There’s little wonder, then, that identity and access management solution providers are wholeheartedly embracing biometric authentication either as an outright replacement for password-centered single-factor authentication or as a key component of a two-factor or multifactor authentication protocol. Yet biometric authentication is still on the periphery of the identity and access management world. How is this innovation adapting to the fast pace of everyday cybersecurity? What is the current state of biometric authentication in IAM technology?

Here’s what we found:

New Ways to Fool Biometric Authentication Emerge

At the time of writing, there hasn’t yet been a major data breach or enterprise network hack resulting from falsified biometric authentication factors. Unfortunately, the keyword in that sentence may be “yet.”

One of the most common and most challenging concerns surrounding biometric authentication is that the permanence of factors that makes it appealing can prove a drawback. Biometric factors like fingerprints can’t be changed in the event of theft or data leaks as passwords can. This, in turn, means that if this personal data falls into the hands of digital threat actors, entire authentication systems may be compromised beyond repair.

Compounding the issue, there are reports that security testers have discovered ways to create copies of users’ biometric data good enough to fool authentication systems. Other reports tell of hackers developing the means to fool facial scanners by stealing “selfies” from social media platforms.

What this indicates is that IAM solution providers need to ensure that whatever biometric data they use in their authentication protocols is stored securely and monitored constantly. Additionally, enterprises should carefully consider what biometric factors they use in their authentication protocols and thus evaluate what information is available to hackers looking to subvert their cybersecurity platforms.

Biometric Authentication as Reassurance

According to a recent study from technology research giant Gartner, only 41% of US workers believed that CIOs were on top of their everyday technology problems. That same percentage were the only employees satisfied with their work devices.

This is a problem because it can provoke employees to use workarounds, both in terms of unapproved devices and in terms of unapproved software, which can undermine cybersecurity platforms. In the same Gartner study, they found that 26% of employees between the ages of 18 and 24 used unapproved applications to collaborate with their peers.

Further, employees and customers alike are becoming increasingly skittish about their digital privacy.  Their anxieties are provoked by the frequent headlines of data breaches and by the innate and accurate understanding of the inherent security risk of passwords.

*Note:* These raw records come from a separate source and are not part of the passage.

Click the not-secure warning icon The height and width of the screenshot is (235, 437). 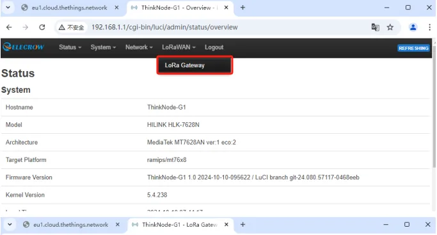tap(62, 28)
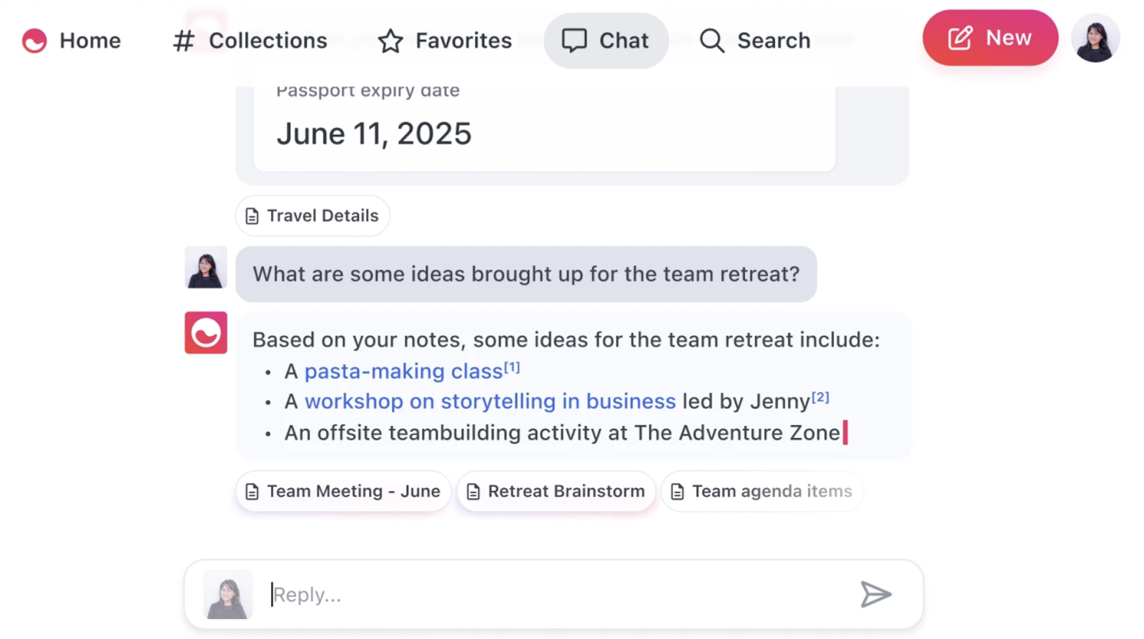
Task: Click the speech bubble Chat icon
Action: click(x=574, y=41)
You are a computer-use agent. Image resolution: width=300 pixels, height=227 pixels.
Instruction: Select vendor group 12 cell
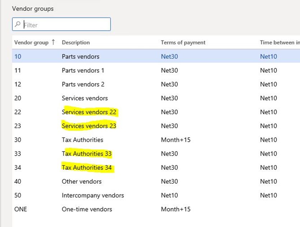(18, 84)
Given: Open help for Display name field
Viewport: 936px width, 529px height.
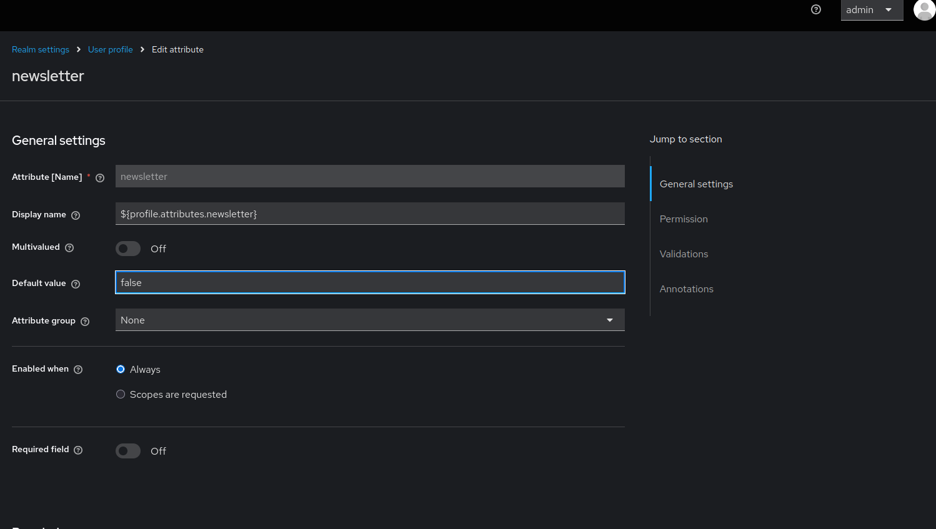Looking at the screenshot, I should coord(76,215).
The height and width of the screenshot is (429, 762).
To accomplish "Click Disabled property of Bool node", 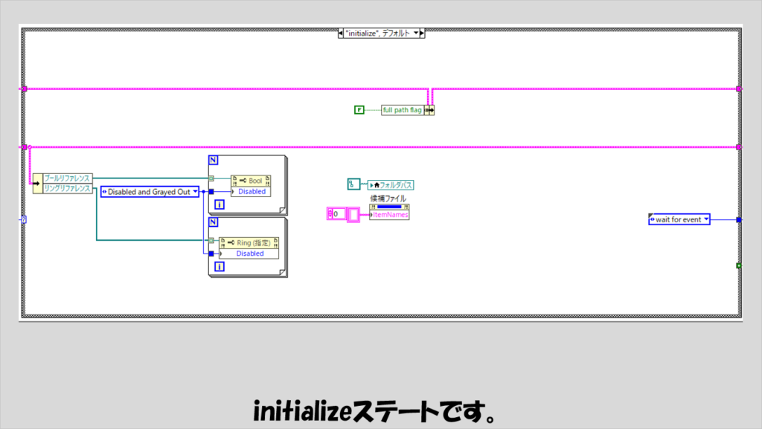I will point(251,191).
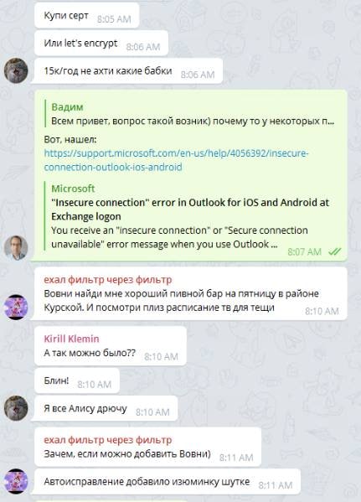This screenshot has height=502, width=361.
Task: Select the 'Автоисправление добавило изюминку шутке' message
Action: pos(168,482)
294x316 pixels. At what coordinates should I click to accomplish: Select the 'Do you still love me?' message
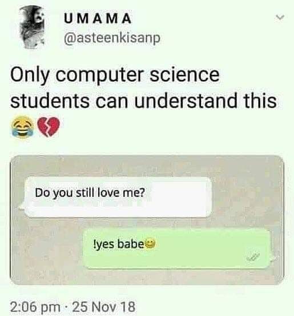click(x=119, y=197)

Deploying biometric authentication can help alleviate these anxieties by removing the password from their place of prominence in authentication protocols while simultaneously displaying that your technology team is listening to the concerns of your employees and consumers. The convenience of these solutions may matter more to them than the security, but it will also give them the peace of mind only good security can provide.   

Biometric Data and GDPR

Of course, biometric data is one of the personal identifying data sets protected under the European Union’s GDPR. Your solution provider should already be in compliance with GDPR if they interact with European Union citizens and collect their data. It remains to be seen how GDPR affects biometric authentication via storage and the right to be forgotten, but it may complicate customer-facing enterprises plans.